La chica replicó lentamente:

—Porque de vez en cuando se detenía y miraba a su alrededor de un modo furtivo. Aquello me dio mala espina. Hice volver grupas al caballo y me alejé. No creo que me viera. Yo estaba algo separada de él y parecía absorto.

—Oiga —el señor Coleman no estaba dispuesto ahora a que le interrumpieran—. Tengo una perfecta explicación para lo que por fuerza he de admitir que parece un poco sospechoso. En realidad, el día anterior me puse en el bolsillo de la americana un precioso sello cilíndrico en lugar de dejarlo en el almacén. Luego me olvidé de él, y cuando me acordé, descubrí que lo había perdido. Se me debió caer del bolsillo. No quería armar ningún lío por ello y, en consecuencia, decidí buscarlo sin llamar la atención. Estaba seguro de que se extravió, o bien al ir hacia las excavaciones, o al volver de allá. Me apresuré a despachar los asuntos de Hassanieh. Envié a un árabe a que me hiciera varias compras y volví hacia aquí tan pronto como pude. Dejé la "rubia” donde no la pudieran ver y estuve buscando durante casi una hora. Pero no pude encontrar ese maldito sello. Entonces subí al coche y me dirigí hacia la casa. Como es lógico, todos creyeron que acababa de regresar de Hassanieh.

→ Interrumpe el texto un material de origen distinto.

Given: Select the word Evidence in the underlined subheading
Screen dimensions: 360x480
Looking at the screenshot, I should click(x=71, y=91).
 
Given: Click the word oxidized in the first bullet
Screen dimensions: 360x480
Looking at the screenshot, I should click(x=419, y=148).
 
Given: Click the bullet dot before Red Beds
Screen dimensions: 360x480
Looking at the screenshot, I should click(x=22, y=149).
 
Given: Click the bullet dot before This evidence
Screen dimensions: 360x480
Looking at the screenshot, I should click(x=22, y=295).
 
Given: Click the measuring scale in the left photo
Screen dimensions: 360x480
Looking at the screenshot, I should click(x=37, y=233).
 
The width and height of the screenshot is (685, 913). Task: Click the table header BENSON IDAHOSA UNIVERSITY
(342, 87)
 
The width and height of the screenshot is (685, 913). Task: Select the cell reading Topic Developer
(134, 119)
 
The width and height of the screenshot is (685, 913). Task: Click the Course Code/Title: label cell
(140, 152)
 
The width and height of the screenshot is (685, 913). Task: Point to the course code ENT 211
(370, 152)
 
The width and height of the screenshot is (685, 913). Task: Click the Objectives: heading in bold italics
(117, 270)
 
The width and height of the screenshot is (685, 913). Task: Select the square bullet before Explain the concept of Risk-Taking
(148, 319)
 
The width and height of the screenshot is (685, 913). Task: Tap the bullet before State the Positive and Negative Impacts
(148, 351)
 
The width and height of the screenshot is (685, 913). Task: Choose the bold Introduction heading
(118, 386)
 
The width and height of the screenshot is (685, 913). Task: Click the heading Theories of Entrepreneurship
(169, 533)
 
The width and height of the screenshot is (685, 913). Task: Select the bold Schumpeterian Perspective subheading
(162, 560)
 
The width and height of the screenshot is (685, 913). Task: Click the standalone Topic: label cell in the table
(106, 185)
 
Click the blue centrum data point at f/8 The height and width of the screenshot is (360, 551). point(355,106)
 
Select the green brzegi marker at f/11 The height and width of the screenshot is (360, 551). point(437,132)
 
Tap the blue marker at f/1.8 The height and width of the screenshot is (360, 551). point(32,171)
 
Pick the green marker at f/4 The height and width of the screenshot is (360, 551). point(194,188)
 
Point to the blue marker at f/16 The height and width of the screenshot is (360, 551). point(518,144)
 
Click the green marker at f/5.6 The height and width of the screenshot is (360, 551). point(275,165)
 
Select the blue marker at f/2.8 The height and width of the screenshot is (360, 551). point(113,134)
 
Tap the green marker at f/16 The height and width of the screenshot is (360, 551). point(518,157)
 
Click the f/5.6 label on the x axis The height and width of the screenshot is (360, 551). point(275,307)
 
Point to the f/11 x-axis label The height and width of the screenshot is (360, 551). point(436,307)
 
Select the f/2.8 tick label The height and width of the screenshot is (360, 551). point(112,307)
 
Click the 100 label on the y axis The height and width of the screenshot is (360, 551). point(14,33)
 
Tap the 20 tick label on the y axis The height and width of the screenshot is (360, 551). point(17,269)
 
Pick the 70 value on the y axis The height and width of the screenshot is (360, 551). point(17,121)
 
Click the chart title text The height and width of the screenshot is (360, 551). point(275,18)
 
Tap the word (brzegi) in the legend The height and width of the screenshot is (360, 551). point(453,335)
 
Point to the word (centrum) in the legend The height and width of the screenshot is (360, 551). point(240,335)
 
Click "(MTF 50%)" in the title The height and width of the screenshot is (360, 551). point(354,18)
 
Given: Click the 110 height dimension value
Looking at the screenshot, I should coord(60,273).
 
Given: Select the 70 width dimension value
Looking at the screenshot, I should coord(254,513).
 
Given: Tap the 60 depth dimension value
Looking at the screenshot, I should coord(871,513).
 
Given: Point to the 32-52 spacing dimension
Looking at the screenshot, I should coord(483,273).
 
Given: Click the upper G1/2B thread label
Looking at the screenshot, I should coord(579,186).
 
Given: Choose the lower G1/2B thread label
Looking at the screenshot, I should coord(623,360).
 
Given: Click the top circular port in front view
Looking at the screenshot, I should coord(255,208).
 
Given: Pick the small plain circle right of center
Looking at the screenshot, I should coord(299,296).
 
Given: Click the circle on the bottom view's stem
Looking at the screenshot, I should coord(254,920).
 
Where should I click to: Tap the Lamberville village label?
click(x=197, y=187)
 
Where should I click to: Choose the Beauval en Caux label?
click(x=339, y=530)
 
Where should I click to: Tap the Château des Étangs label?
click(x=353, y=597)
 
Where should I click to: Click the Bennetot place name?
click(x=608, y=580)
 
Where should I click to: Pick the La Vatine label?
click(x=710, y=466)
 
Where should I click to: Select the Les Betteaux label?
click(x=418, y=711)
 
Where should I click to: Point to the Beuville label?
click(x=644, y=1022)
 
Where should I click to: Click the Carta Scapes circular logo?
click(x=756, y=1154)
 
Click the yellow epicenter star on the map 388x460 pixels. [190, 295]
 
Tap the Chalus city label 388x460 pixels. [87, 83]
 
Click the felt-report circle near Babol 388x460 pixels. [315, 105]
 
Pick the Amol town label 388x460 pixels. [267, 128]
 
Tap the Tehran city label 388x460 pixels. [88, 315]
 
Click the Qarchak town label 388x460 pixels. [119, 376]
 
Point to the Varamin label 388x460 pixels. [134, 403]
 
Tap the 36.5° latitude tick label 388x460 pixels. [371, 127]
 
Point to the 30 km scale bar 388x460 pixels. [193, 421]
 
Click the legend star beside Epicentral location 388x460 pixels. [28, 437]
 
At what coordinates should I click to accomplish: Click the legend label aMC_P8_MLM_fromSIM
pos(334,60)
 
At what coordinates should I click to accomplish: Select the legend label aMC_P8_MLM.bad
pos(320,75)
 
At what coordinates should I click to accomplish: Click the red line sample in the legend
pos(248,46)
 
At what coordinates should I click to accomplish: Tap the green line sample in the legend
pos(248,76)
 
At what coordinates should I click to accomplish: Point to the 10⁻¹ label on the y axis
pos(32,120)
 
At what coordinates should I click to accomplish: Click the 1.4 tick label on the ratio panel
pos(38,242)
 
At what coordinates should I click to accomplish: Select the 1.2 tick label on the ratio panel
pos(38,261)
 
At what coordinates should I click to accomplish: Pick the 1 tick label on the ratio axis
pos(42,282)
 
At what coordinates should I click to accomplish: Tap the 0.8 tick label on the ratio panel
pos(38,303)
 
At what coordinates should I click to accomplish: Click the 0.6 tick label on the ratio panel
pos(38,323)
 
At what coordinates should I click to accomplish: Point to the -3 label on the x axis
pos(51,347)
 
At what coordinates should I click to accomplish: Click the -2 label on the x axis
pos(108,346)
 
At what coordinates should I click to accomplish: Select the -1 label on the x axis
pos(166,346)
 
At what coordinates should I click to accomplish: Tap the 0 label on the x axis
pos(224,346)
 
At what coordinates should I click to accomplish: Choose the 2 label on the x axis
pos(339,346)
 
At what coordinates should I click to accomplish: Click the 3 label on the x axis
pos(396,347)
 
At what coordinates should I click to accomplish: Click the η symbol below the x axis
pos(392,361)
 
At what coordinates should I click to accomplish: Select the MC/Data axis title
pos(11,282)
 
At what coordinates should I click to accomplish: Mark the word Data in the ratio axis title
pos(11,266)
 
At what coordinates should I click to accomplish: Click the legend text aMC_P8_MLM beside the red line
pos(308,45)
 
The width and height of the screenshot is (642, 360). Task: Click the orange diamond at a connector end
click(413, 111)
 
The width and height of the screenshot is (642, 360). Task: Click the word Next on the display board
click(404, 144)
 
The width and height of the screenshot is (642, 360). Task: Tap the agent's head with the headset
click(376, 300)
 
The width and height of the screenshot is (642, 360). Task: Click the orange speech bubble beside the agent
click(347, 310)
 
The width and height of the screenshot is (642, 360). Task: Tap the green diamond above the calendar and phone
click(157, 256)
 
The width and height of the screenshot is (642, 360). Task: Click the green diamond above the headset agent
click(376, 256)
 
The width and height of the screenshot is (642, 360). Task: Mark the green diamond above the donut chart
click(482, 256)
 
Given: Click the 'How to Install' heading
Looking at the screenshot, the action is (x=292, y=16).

—¿Y no trató usted de sacarles de su error? —preguntó Poirot.

—Bueno... era una cosa natural, dadas las circunstancias, ¿no le parece?

—No lo creo yo así —replicó Poirot.

—¡Oh! Vamos... Tengo por lema el no meterme en líos. Pero no puede usted atribuirme nada. No entré en el patio y no podrá encontrar a nadie que asegure que me vio hacerlo.

—Ésa, desde luego, ha sido la dificultad hasta ahora —dijo el detective—. El testimonio de los criados de que nadie entró en la casa. Pero se me ha ocurrido, después de reflexionar sobre ello, que no fue eso lo que en realidad dijeron. Ellos juran que ningún extraño entró en la casa. Pero no se les ha preguntado si lo hizo alguno de los componentes de la expedición.

—Bien, pregúnteselo entonces —dijo Coleman—. Estoy dispuesto a apostar lo que sea a que no me vieron ni a mí ni a Carey.

—¡Ah! Pero eso suscita una cuestión interesante. No hay duda de que se hubieran dado cuenta de un extraño... pero ¿hubiera ocurrido lo mismo con uno de los de la expedición? Los miembros de ella estaban entrando y saliendo todo el día. Difícilmente los criados se hubieran fijado en ellos. Es posible, según creo, que tanto el señor Carey como el señor Coleman pudieran entrar, y que los criados no recordaran tal hecho.

—¡Tonterías! —dijo el señor Coleman.

Poirot prosiguió calmosamente:

—De los dos, estimo que el señor Carey pasaría más inadvertido. El señor Coleman había salido en coche, por la mañana, hacia Hassanieh, y era de esperar que regresara en él. Si volvía a pie se hubiera notado tal anomalía.

—¡Claro que sí! —exclamó Coleman.

Richard Carey levantó la cabeza. Sus ojos, de color azul profundo, miraron a Poirot. El detective hizo una ligera reverencia en su dirección.

—Hasta ahora solamente he hecho que me acompañaran en un viaje... mi viaje hacia la verdad. He dejado bien sentado que todos los de la expedición, incluso la enfermera Leatheran, pudieron cometer el crimen. El que alguno de ellos no parezca haberlo hecho, es una cuestión secundaria.